Even in a simple example like this, there are many places where things can go wrong. Tools call APIs that sometimes fail, while models can encounter rate limits, requiring retries. The longer the agent runs, the more costly it is to start the job over. We next describe durable execution, which handles such failures seamlessly.

Durable Execution

In Temporal's durable execution implementation, a program that crashes or encounters an exception while interacting with a model or API will retry until it can successfully complete.

Temporal relies primarily on a replay mechanism to recover from failures. As the program makes progress, Temporal saves key inputs and decisions, allowing a re-started program to pick up right where it left off.

The key to making this work is to separate the applications repeatable (deterministic) and non-repeatable (non-deterministic) parts:

  1. Deterministic pieces, termed workflows, execute the same way when re-run with the same inputs.
  2. Non-deterministic pieces, termed activities, can run arbitrary code, performing I/O and any other operations.

Workflow code can run for extended periods and, if interrupted, resume exactly where it left off.
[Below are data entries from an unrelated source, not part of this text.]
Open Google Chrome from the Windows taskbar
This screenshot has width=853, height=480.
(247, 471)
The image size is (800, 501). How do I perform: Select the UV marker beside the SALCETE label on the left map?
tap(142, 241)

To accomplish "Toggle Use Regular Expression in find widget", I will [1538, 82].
Activity code faces no restrictions on I/O or external interactions, but if it fails part-way through it restarts from the beginning.
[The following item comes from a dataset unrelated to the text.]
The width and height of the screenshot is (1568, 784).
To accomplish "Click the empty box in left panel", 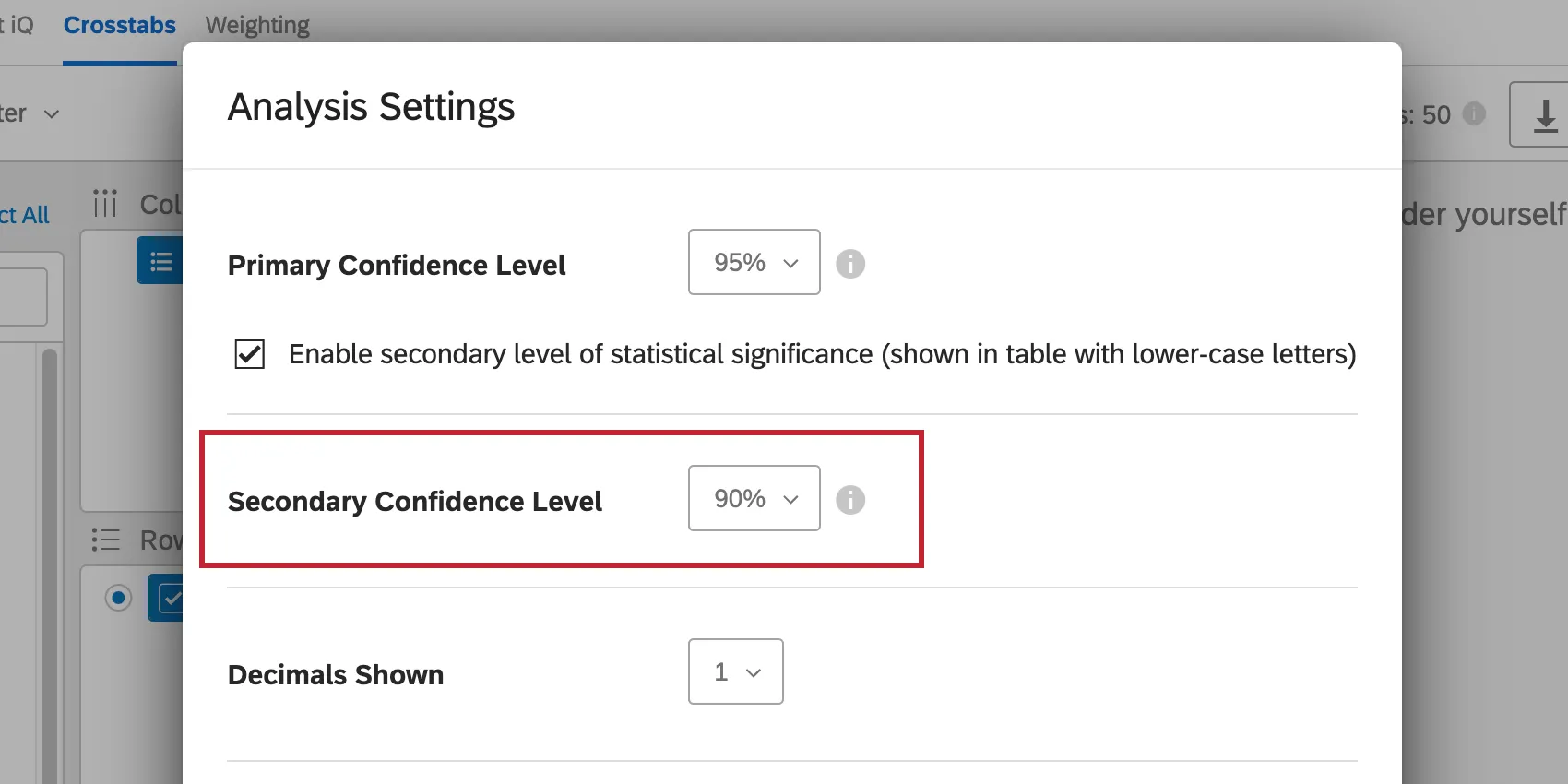I will pos(22,296).
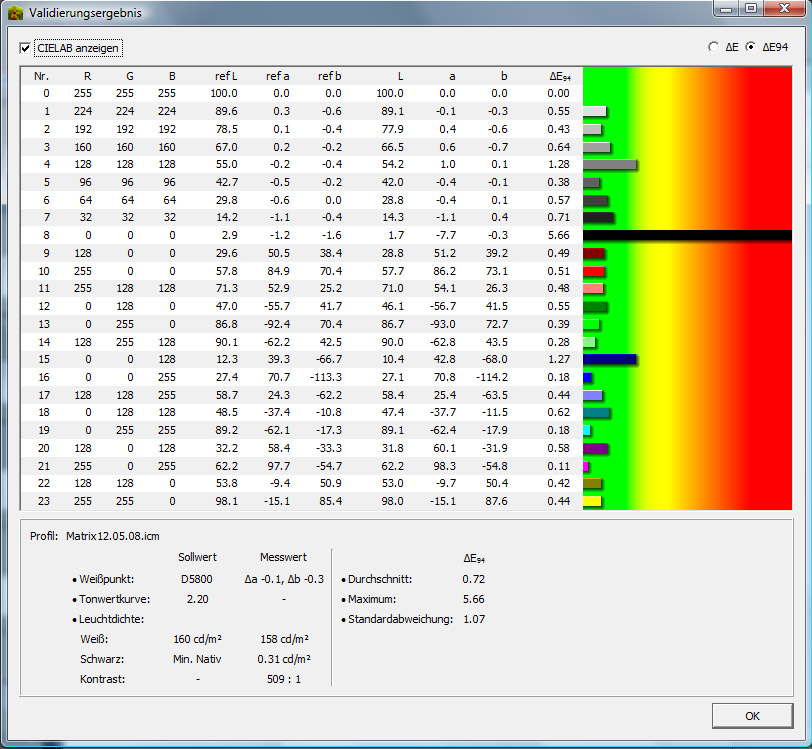
Task: Click the profile name Matrix12.05.08.icm
Action: click(x=111, y=537)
In the AI-agent example above, model invocations and tool calls run inside activities, while the logic that coordinates them lives in the workflow. This pattern generalizes to more sophisticated agents. We refer to that coordinating logic as agent orchestration.
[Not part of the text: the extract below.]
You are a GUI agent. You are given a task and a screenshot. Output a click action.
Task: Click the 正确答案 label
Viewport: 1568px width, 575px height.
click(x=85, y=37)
As a general rule, agent orchestration code executes within the Temporal workflow, whereas model calls and any I/O-bound tool invocations execute as Temporal activities.

The diagram below shows the overall architecture of an agentic application in Temporal. The Temporal Server is responsible to tracking program execution and making sure associated state is preserved reliably (i.e., stored to a database, possibly replicated across cloud regions). Temporal Server manages data in encrypted form, so all data processing occurs on the Worker, which runs the workflow and activities.

            +---------------------+
            |   Temporal Server   |      (Stores workflow state,
            +---------------------+       schedules activities,
                     ^                    persists progress)
                     |
        Save state,  |   Schedule Tasks,
        progress,    |   load state on resume
        timeouts     |
                     |
+------------------------------------------------------+
|                      Worker                          |
|   +----------------------------------------------+   |
|   |              Workflow Code                   |   |
|   |       (Agent Orchestration Loop)             |   |
|   +----------------------------------------------+   |
|          |          |                |               |
|          v          v                v               |
|   +-----------+ +-----------+ +-------------+        |
|   | Activity  | | Activity  | |  Activity   |        |
|   | (Tool 1)  | | (Tool 2)  | | (Model API) |        |
|   +-----------+ +-----------+ +-------------+        |
|         |           |                |               |
+------------------------------------------------------+
          |           |                |
          v           v                v
      [External APIs, services, databases, etc.]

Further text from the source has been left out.